Rewrite all of the material below as a numbered list with one line per item, skipping blank lines. Leave the pictures out of your answer.

(Data listing Opens)

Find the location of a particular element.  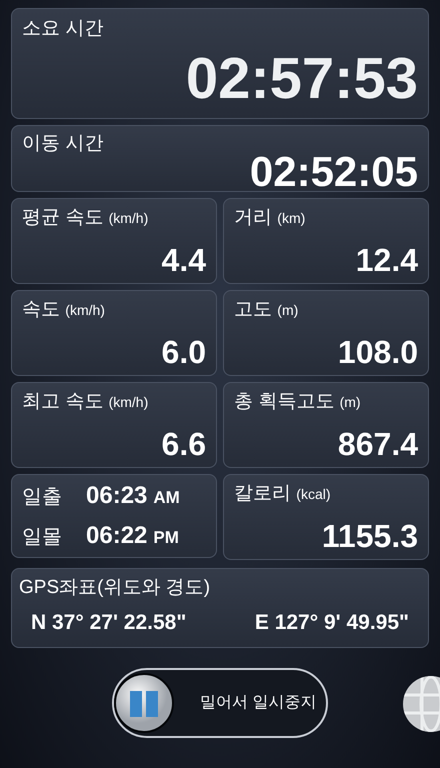

stat-value: 1155.3 is located at coordinates (370, 536).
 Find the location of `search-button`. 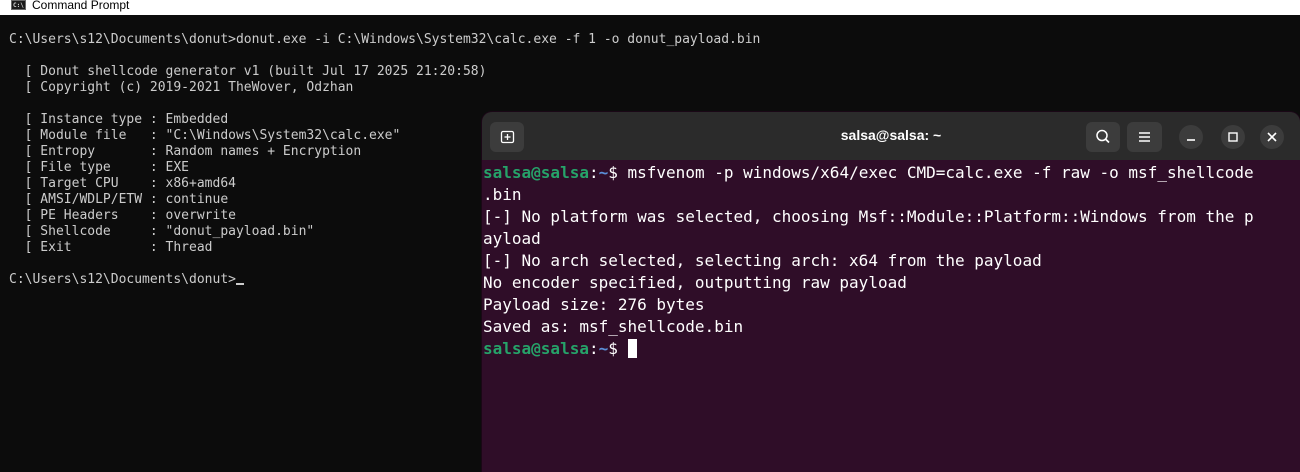

search-button is located at coordinates (1103, 137).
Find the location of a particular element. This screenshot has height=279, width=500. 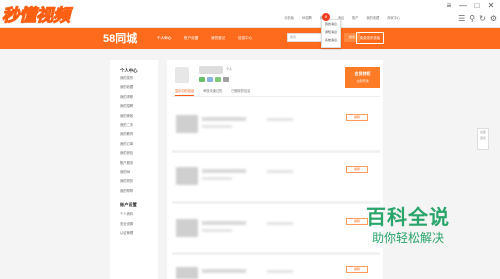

(Data listing Closes)

» Task output
1. Find the location of a particular element.  
2. stat-value: 1155.3 is located at coordinates (370, 536).
3.  Find the location of `search-button`. 
4. search-button is located at coordinates (1103, 137).
5. Find the location of a particular element. This screenshot has height=279, width=500. 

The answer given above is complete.